--- Exercise ---
Dropping every picture, set down exactly the lines in the entries below, starting with the line with "356x633 pixels. Task: Select" and going on through the line with "The height and".

--- Information provided ---
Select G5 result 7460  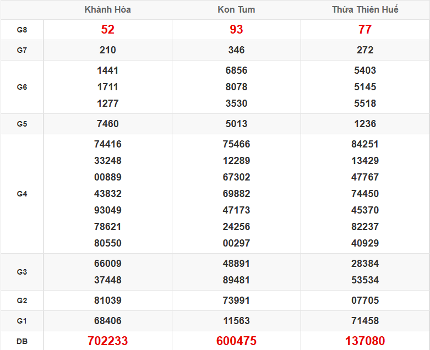coord(107,124)
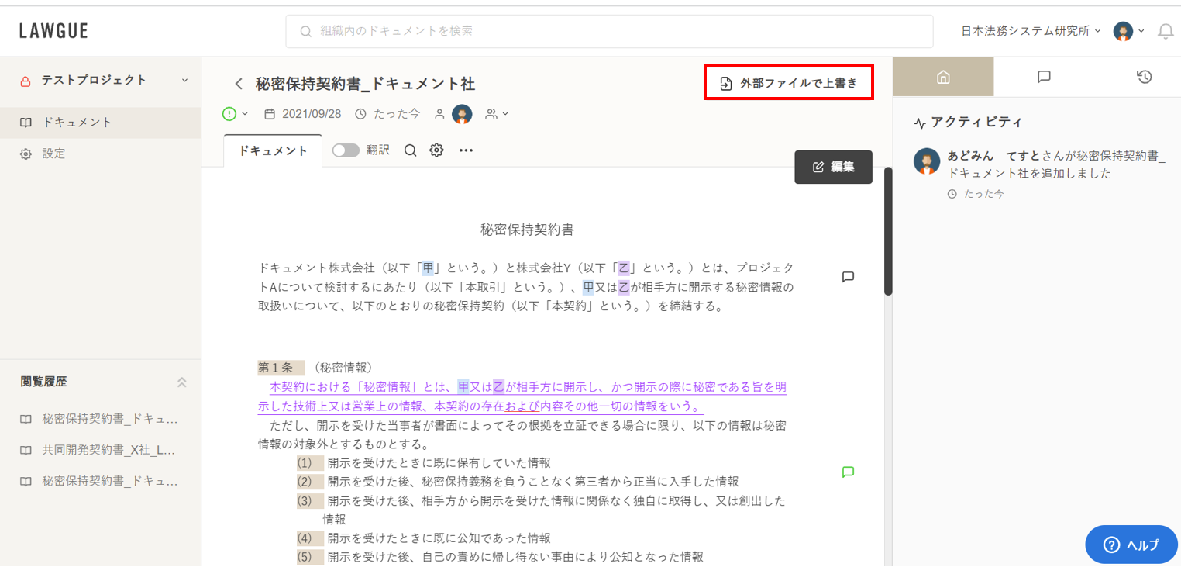Viewport: 1181px width, 574px height.
Task: Open document settings gear icon beside search
Action: click(x=436, y=150)
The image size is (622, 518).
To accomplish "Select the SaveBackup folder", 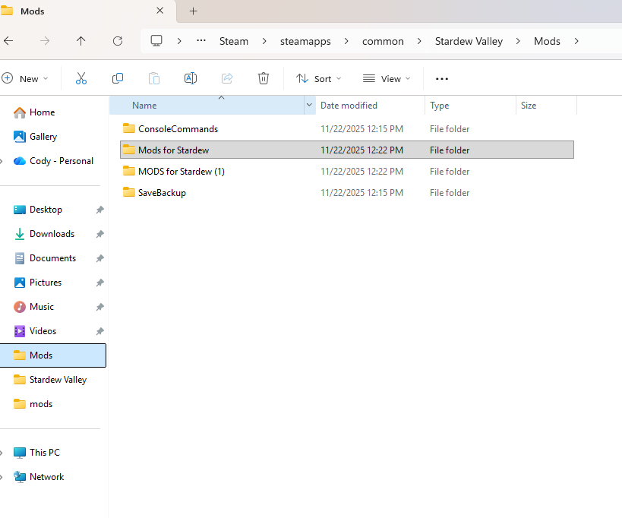I will pyautogui.click(x=162, y=193).
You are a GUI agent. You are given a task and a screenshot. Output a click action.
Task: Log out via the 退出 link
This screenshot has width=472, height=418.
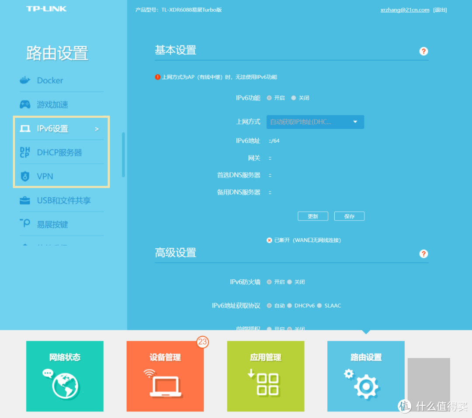(x=440, y=10)
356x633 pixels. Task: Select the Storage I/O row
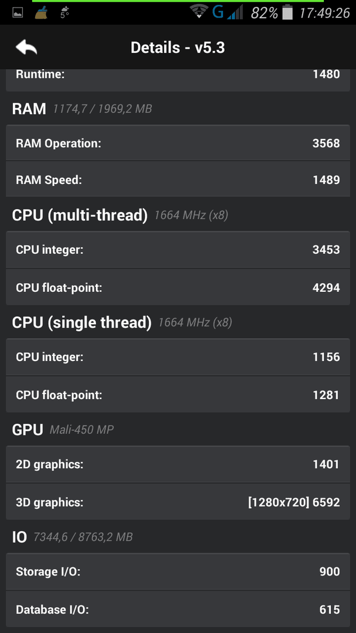click(178, 571)
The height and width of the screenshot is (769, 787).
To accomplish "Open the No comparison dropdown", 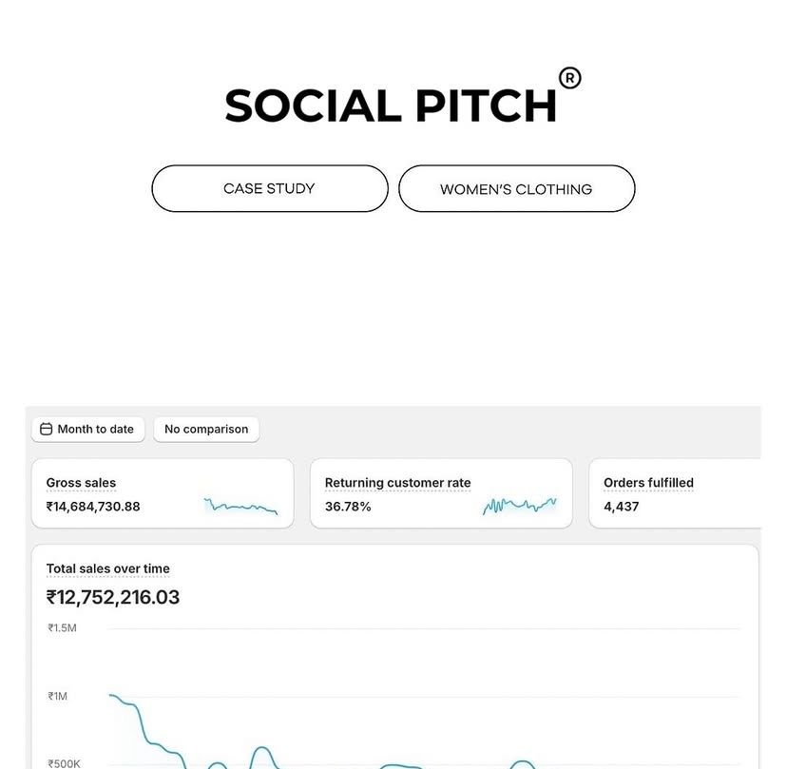I will (206, 429).
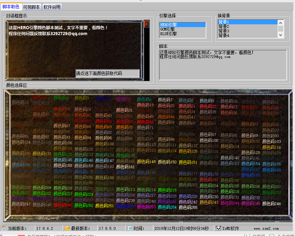Click the latest version chat bubble icon
The width and height of the screenshot is (295, 236).
pyautogui.click(x=67, y=228)
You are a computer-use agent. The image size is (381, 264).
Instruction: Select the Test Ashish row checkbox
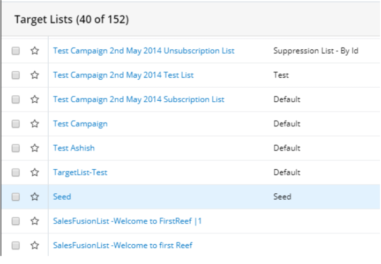(16, 148)
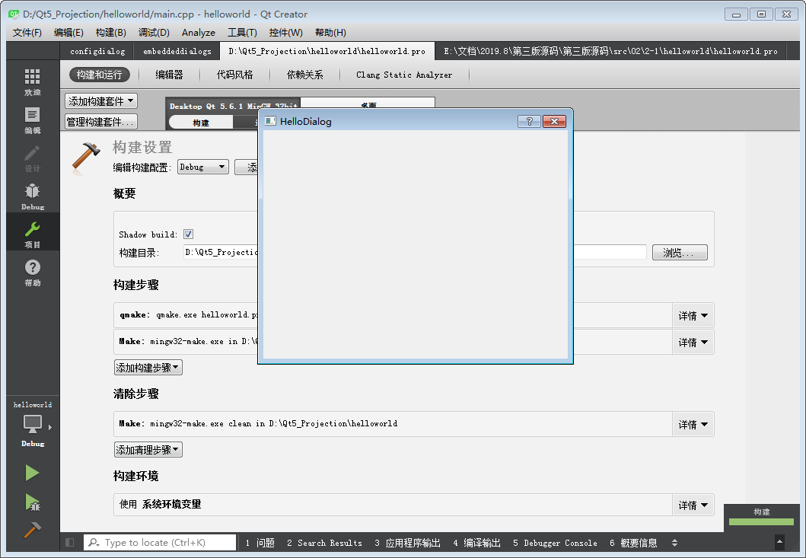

--- Exercise answer ---
356x633 pixels. Task: Select the Storage I/O row
click(178, 571)
The height and width of the screenshot is (769, 787).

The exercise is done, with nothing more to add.